__The task__. A line below contains "Go to Hộp thư via the breadcrumb", and a later one contains "Open a new browser". Repeat both, with every line between them, exactly.

======== Supplied data ========

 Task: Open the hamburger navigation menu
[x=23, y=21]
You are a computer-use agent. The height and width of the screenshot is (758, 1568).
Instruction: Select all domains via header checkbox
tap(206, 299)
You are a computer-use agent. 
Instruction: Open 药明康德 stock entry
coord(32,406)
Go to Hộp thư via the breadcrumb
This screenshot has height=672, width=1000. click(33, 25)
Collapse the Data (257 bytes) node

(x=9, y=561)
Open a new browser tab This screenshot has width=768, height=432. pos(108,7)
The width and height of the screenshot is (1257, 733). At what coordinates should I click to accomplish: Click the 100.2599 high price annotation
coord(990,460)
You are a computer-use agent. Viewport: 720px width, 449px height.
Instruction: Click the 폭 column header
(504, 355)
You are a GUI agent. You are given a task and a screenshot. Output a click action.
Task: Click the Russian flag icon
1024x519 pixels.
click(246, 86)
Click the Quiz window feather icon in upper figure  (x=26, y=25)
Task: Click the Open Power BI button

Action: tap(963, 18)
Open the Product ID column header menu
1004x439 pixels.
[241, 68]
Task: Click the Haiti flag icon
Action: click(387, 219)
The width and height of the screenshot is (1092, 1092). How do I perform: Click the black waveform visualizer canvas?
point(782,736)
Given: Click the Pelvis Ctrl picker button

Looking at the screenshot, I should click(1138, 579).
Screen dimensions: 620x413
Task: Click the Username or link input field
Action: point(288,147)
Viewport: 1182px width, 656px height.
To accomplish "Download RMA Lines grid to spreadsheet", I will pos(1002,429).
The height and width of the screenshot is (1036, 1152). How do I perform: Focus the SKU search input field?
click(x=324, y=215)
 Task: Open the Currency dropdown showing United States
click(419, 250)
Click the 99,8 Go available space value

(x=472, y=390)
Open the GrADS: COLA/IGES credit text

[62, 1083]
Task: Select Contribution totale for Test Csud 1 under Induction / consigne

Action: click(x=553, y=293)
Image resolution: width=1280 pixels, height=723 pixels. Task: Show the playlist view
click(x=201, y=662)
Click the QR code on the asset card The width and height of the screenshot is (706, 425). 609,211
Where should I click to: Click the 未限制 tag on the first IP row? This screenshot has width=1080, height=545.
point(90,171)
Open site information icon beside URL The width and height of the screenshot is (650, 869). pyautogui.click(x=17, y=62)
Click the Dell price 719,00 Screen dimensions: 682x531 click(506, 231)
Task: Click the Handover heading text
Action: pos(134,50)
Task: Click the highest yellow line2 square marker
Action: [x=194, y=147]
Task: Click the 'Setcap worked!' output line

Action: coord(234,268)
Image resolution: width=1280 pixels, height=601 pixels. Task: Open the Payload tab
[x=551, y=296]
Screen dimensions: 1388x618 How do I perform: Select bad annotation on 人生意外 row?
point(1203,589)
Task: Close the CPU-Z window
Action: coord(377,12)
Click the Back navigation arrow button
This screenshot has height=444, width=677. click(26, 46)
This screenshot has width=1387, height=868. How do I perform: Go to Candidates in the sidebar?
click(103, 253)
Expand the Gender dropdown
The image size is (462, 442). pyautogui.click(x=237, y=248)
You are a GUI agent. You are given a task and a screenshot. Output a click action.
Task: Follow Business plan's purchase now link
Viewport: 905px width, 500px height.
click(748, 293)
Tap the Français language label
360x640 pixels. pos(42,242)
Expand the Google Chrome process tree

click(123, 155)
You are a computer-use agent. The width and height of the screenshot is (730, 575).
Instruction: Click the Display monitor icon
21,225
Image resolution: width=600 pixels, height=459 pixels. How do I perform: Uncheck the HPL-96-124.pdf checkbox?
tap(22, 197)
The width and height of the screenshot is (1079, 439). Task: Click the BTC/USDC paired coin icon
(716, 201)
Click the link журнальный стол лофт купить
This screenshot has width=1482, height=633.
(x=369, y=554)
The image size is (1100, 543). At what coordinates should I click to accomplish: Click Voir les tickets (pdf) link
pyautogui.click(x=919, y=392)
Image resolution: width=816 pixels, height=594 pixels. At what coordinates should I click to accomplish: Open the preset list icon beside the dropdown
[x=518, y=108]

========

__Exercise output__.
Go to Hộp thư via the breadcrumb
This screenshot has height=672, width=1000. click(33, 25)
Collapse the Data (257 bytes) node

(x=9, y=561)
Open a new browser tab This screenshot has width=768, height=432. pos(108,7)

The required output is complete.